Cut-n-pasted for ya
U. of C. sex study sees love, loneliness
Fri Jan 9
By Peter Gorner, Tribune science reporter
The typical Chicagoan is now single for about half of his or her adult life, a shift that has had a major impact on cultural institutions and the ways people interact, University of Chicago researchers reported Thursday as part of a broad look at sexuality in the city.
While people of other generations tended to marry shortly after entering the work force and remain married to the same spouse, today's marriages occur later in life and often are briefer. That trend has led to new ways of coping, such as elaborate networks in which singles search for companionship and sex.
"Chicagoans are destined to spend half their lives as single people, and half their single years will be spent alone," said sociologist Edward O. Laumann, leader of the research team. "Yet, we already know that sexual well-being is very much associated with happiness and the quality of life. The implications for the future are troubling."
The survey also found that sexual opportunities are different for men and women and are defined by racial group, neighborhood and sexual orientation. African-Americans who live on the South Side generally do not look to West Side neighborhoods for partners, for example, and people on the North Side rarely go to the South Side.
Society in general has not caught up with the changes in sexual partnering, the results indicate. For instance, gay men and gay women who are victims of domestic violence have few resources available to them.
The researchers call the Chicago Health and Social Life Survey the first representative sampling of the sex life of a major city. For the survey, 50 interviewers from the university-affiliated National Opinion Research Center conducted in-depth personal interviews with 2,114 men and women, ages 18 to 59, in the city and nearby suburbs.
The researchers also talked to 160 community representatives, including police, social workers, clergy and others.
The information was kept confidential and the team had no difficulty getting people of different cultures to respond, Laumann said.
The survey found that, on average, Chicagoans stay married for 18 years, cohabit for 3.7 years and either are unattached or dating the rest of the time.
Families, communities and local religious organizations also were found to exert enormous power in the shaping of sexual relationships.
But the change in behavioral norms brought about by early sexual maturity, cohabitation, late marriage and prevalence of divorce have consequences for city-dwellers.
"Women often have a harder time remarrying," Laumann said. "Many already have kids, and men may not want to raise other men's children."
A man in his 40s will seek a woman who is five to eight years younger, forcing older women to change their strategies for meeting partners, Laumann said.
"Even though they tend to be conservative and less permissive in their sexual attitudes, they may find themselves going to bars by themselves," Laumann said. "That's not what they were doing in their 20s."
Sexual behavior is significantly limited by such factors as neighborhood, ethnicity, sexual preference and friends, the researchers found.
In heavily Latino neighborhoods, for example, the influence of family, friends and the church remains strong. However, among young upper-income people on the North Side, the workplace and college were the most important meeting places.
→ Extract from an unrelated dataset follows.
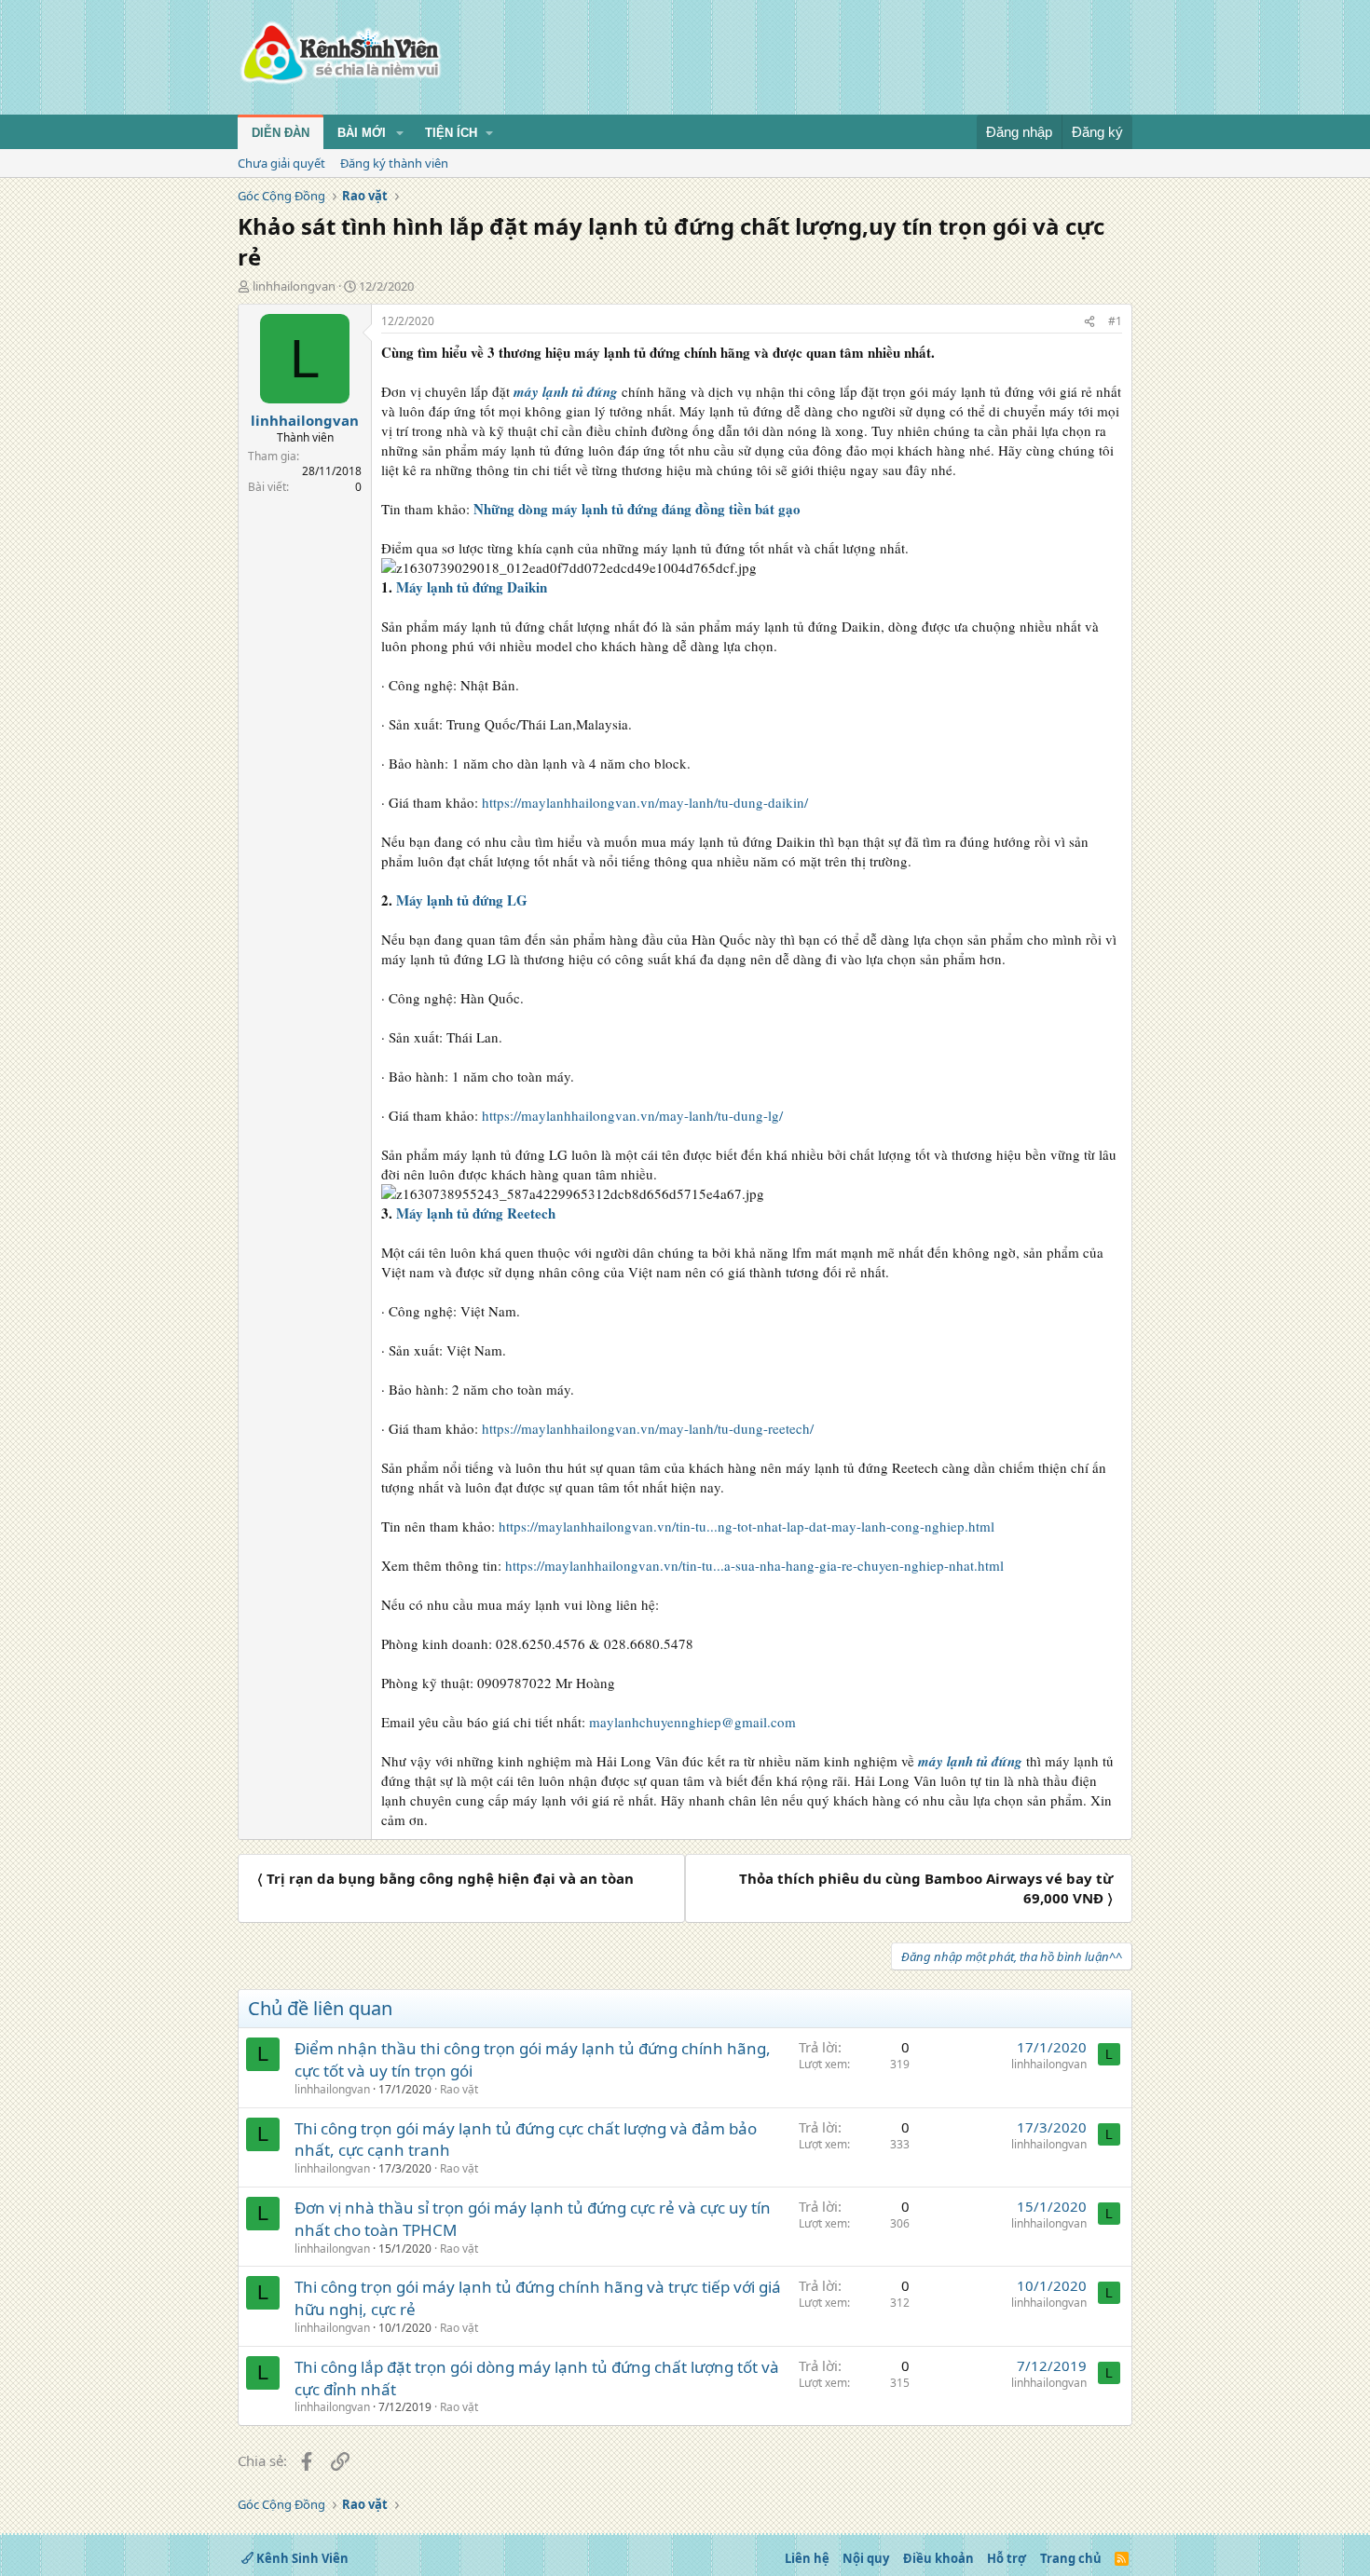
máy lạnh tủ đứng (566, 392)
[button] (400, 133)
The survey uncovered the importance of an emotion neglected by previous researchers: jealousy.
"The rise in cohabitation has increased domestic violence because people who cohabit are much more likely to experience jealousy," Laumann said.
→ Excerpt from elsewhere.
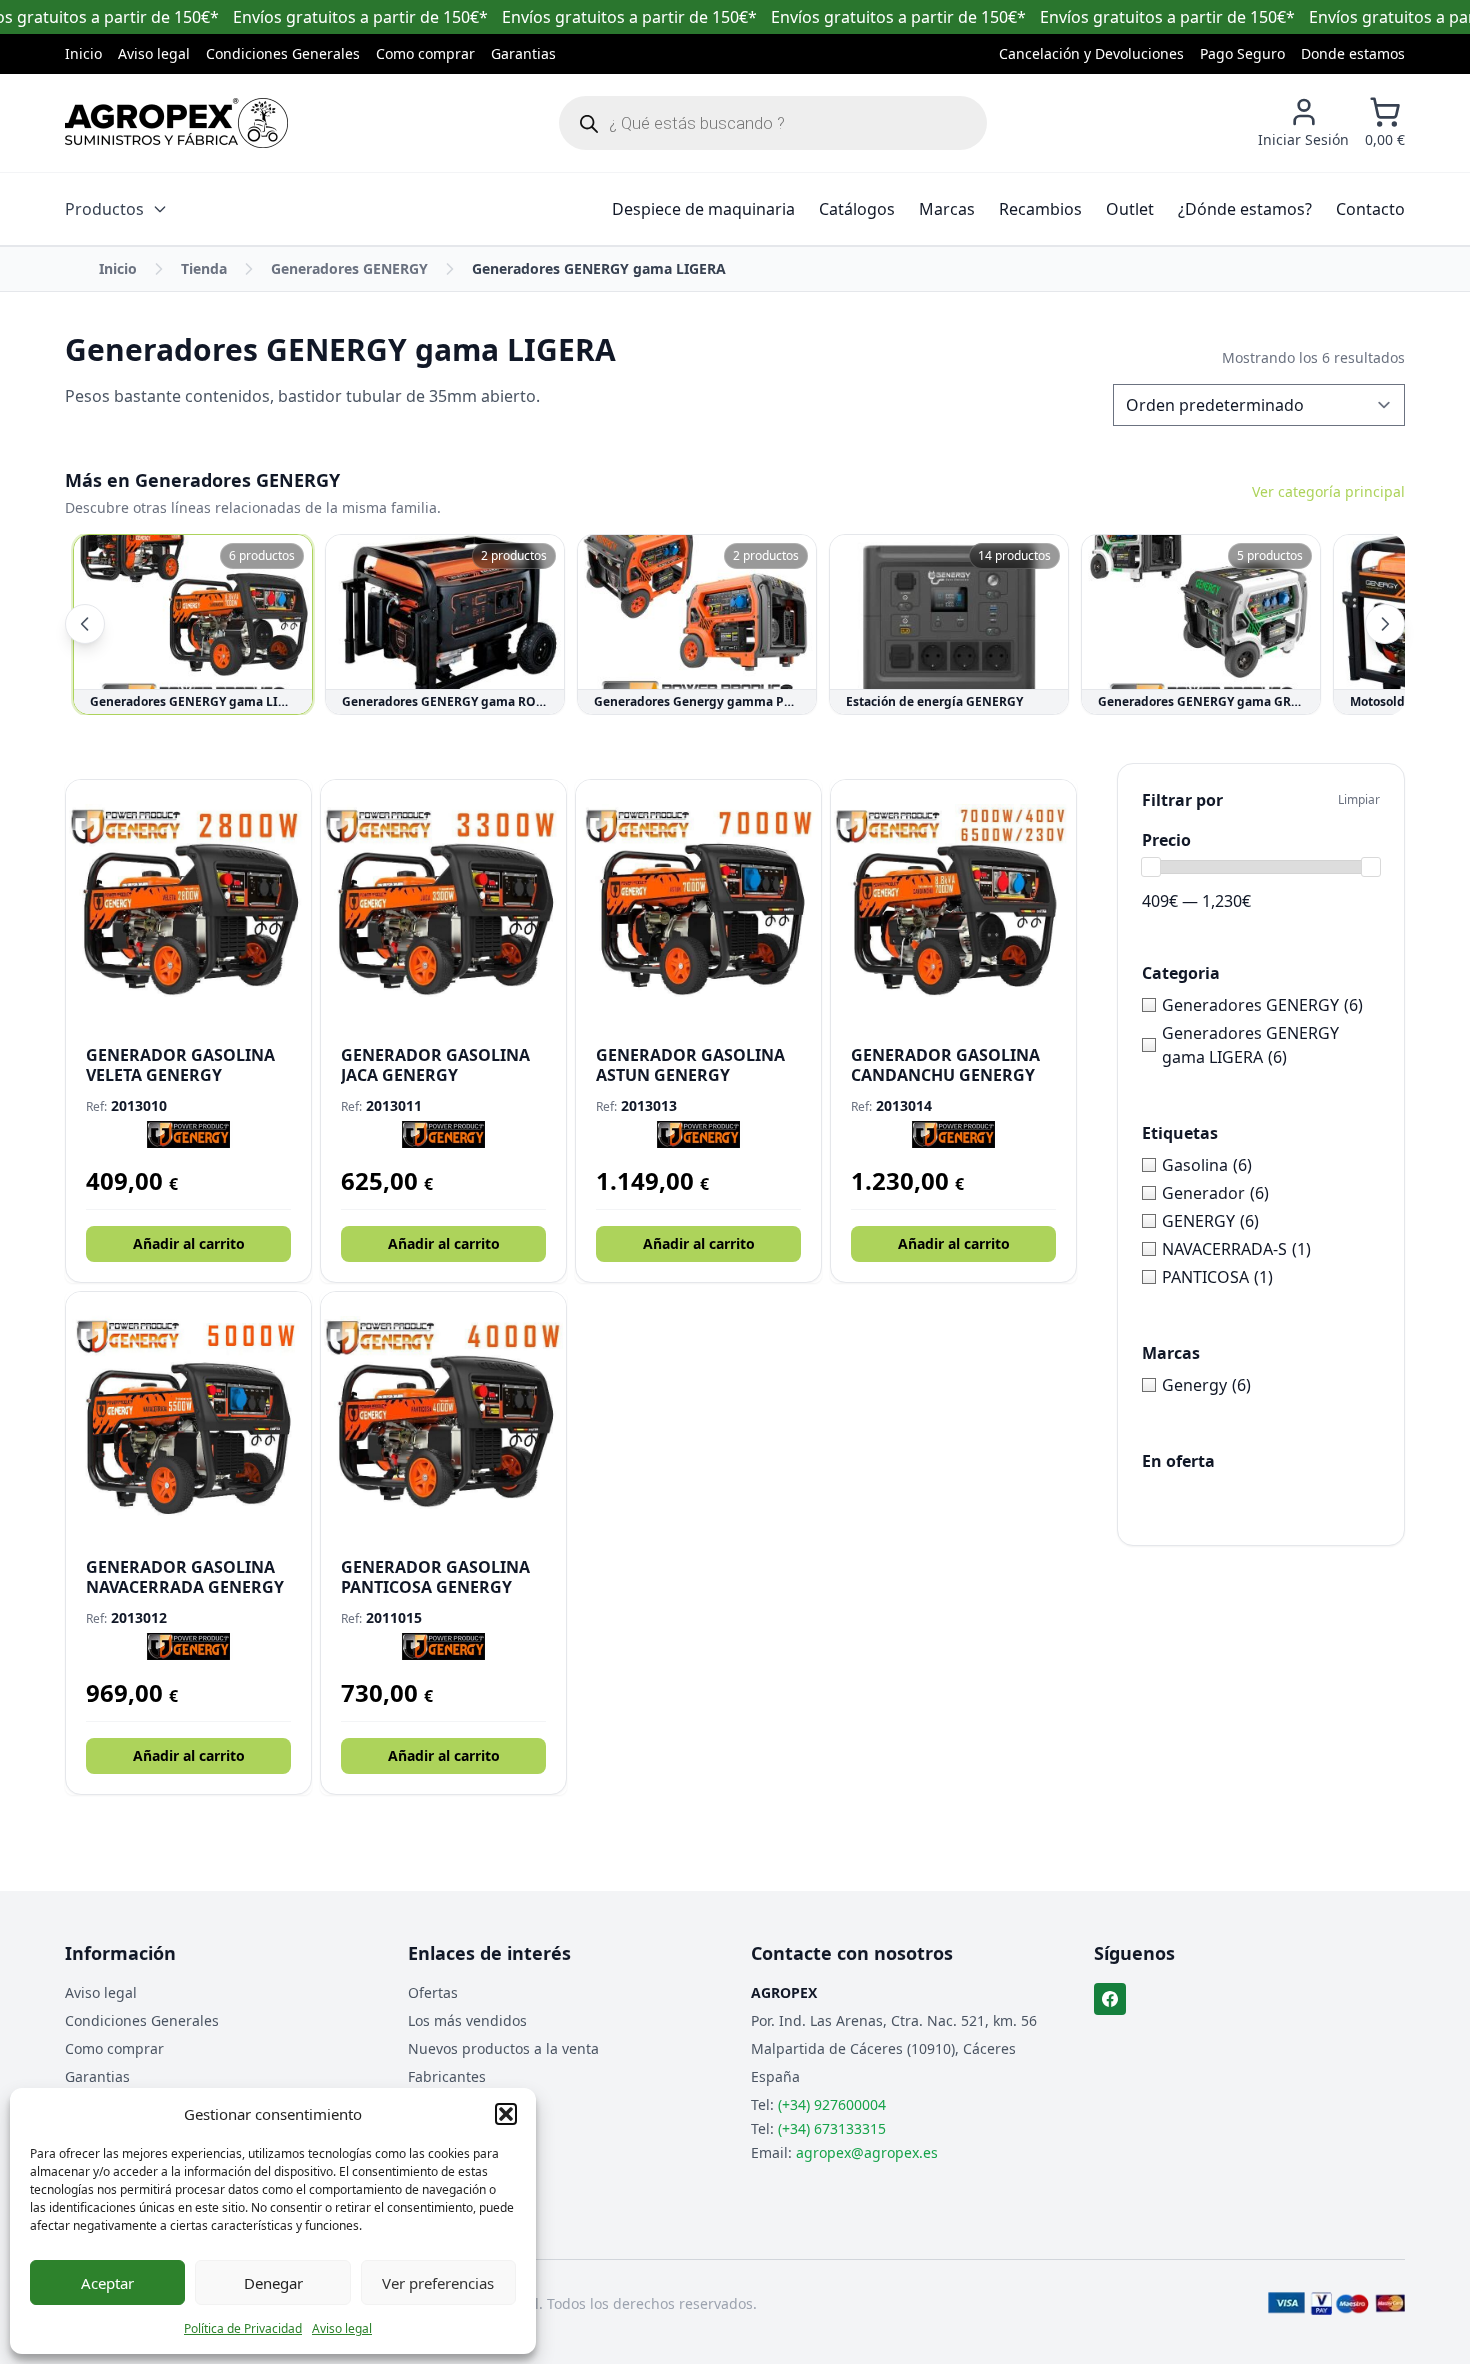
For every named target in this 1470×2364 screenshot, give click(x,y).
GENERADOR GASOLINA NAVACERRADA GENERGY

"Because of the lack of commitment in a cohab,' people enter it being a lot more mistrustful."
The researchers found that adultery breaks up Chicago area marriages at a rate of about 4 percent a year. However, when the adultery occurs among people who are living together but unmarried, the defection rate jumps to 15 to 20 percent.
"That means fighting increases, and with it the likelihood of physical violence," Laumann said. "These are fragile relationships, and domestic violence because of sexual jealousy is a problem in all the communities we studied."
For the survey, the researchers concentrated on four Chicago neighborhoods for case studies.
Included were questions about sexual partners, birth-control methods, lifetime sexual history, social networks, neighborhood characteristics, attitudes about religion, sexuality and sex roles and domestic violence.
The results of the survey will be published in a book, "The Sexual Organization of the City," to appear in spring. It represents the third part of a trilogy by the U. of C. team that began in 1994 with the national sex survey published as "The Social Organization of Sexuality."
That was followed by "Sex, Love and Health in America: Private Choices and Public Policies," published in 2001.
Other researchers welcomed the new survey, which was funded by the National Institute of Child Health and Human Development and the Ford Foundation.
"Just as in his previous work, Dr. Laumann is the new Kinsey," said Eli Coleman, director of the human sexuality program at the University of Minnesota, referring to the late Alfred C. Kinsey, the prominent sex researcher.
"Laumann provides us with the data to really understand the sexual behavior of people today. This is extremely important as we face the myriad sexual health problems in America," Coleman said.
Daniel Greenberg, a sociologist and sex researcher at New York University, has specialized in studying homosexuals.
"Laumann includes them in his research but also includes everybody else," he said. "The study of sex in a big city has not been done before. It's a major advance."